# Requirement
In the entries that follow, write out the lines running from the line that contains "This screenshot has height=686, width=989." to the line that contains "click(x=62, y=40)", with both of those lines included. Give only those lines.

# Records
____

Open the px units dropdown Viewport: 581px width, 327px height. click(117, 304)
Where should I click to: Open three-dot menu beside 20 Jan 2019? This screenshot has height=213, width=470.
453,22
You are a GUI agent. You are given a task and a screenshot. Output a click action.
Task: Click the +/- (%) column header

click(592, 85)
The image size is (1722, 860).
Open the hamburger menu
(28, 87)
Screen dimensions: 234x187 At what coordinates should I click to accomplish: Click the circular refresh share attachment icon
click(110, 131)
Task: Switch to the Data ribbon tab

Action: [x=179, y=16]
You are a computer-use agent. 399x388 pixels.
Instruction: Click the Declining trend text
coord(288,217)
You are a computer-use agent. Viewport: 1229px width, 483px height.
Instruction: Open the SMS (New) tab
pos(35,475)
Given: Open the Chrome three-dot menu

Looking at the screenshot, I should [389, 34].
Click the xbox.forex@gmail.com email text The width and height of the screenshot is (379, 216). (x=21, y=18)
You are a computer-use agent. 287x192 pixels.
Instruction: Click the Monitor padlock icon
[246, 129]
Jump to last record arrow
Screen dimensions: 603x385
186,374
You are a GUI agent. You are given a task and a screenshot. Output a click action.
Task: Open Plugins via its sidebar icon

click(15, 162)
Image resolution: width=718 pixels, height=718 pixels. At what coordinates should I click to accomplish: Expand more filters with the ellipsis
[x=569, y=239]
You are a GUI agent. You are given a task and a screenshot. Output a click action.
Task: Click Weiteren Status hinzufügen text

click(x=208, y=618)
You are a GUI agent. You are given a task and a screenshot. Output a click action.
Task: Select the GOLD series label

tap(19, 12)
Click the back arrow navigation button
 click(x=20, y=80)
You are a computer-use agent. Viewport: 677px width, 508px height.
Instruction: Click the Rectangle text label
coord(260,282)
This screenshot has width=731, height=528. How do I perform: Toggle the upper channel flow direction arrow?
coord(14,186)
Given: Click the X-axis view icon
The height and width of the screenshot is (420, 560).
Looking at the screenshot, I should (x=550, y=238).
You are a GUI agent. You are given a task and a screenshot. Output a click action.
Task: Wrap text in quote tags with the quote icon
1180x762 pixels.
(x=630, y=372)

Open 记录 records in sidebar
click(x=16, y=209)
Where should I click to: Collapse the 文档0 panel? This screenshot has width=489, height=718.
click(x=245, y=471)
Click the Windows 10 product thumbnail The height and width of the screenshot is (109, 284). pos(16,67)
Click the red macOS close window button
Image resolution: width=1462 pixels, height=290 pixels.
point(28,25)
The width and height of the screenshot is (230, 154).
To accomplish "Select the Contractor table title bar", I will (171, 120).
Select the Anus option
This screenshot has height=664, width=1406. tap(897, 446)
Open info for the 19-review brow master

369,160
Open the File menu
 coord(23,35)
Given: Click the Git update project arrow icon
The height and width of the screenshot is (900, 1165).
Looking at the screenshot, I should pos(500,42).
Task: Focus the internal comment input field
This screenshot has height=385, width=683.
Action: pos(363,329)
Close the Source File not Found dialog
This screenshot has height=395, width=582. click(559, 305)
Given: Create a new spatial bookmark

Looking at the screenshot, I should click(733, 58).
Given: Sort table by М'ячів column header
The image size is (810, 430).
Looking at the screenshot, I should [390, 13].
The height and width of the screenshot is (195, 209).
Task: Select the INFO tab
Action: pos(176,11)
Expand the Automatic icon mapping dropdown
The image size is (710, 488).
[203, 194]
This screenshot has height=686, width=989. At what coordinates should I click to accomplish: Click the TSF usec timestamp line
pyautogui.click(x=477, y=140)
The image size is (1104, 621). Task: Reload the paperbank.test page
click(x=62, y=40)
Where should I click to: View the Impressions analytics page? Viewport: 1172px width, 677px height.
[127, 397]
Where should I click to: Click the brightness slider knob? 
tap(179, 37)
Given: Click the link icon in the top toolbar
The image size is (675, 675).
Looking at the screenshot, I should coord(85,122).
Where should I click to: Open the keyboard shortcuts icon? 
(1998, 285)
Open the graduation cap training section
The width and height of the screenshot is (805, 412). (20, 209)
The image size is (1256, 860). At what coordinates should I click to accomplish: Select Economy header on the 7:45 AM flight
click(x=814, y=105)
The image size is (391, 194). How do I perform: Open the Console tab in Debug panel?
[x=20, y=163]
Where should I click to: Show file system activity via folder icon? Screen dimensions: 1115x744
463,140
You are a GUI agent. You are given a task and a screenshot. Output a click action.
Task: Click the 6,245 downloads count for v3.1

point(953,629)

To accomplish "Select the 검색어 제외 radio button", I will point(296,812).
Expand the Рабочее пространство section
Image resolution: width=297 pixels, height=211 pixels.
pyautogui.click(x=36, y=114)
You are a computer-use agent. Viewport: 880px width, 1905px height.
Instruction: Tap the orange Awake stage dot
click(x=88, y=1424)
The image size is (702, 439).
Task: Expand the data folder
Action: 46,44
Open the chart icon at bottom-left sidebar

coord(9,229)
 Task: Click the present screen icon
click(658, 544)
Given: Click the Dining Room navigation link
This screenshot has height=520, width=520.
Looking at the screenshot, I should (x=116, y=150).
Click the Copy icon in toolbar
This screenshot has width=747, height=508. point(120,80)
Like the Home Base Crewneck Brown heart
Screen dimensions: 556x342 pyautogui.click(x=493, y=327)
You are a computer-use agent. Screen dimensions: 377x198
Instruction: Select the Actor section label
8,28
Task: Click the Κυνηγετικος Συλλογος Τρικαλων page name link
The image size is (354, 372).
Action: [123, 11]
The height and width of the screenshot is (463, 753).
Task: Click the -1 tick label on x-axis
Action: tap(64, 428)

____

# Answer to the problem
This screenshot has height=686, width=989. At what coordinates should I click to accomplish: Click the TSF usec timestamp line
pyautogui.click(x=477, y=140)
The image size is (1104, 621). Task: Reload the paperbank.test page
click(x=62, y=40)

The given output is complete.